• WHAT IS REQUIRED: Give the number of lines in the records that include the word "accomplish", and nothing besides.

• EXERCISE MATERIAL:
• • • •
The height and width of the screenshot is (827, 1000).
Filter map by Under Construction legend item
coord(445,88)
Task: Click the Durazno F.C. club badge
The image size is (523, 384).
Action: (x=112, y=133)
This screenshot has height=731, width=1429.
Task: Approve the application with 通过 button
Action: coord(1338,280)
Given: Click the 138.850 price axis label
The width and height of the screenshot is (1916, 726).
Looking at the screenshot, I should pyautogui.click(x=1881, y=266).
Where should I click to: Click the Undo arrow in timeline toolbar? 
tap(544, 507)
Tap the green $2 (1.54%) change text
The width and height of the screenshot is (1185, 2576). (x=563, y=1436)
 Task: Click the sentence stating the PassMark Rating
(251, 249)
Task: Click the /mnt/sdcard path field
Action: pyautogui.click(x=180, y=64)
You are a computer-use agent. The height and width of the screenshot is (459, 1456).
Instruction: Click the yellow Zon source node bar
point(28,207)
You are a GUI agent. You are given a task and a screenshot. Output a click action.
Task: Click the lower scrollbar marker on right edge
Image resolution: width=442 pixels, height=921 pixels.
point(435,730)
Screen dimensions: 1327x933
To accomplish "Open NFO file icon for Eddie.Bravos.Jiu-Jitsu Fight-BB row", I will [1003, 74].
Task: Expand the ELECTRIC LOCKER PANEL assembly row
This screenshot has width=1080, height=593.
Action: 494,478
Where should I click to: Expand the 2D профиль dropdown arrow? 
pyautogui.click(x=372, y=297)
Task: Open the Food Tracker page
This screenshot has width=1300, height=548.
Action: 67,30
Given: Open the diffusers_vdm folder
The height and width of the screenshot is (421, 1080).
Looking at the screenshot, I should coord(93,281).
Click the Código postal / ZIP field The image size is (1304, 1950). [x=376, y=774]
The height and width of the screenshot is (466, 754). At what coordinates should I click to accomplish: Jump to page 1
• • • •
• REPLY: 2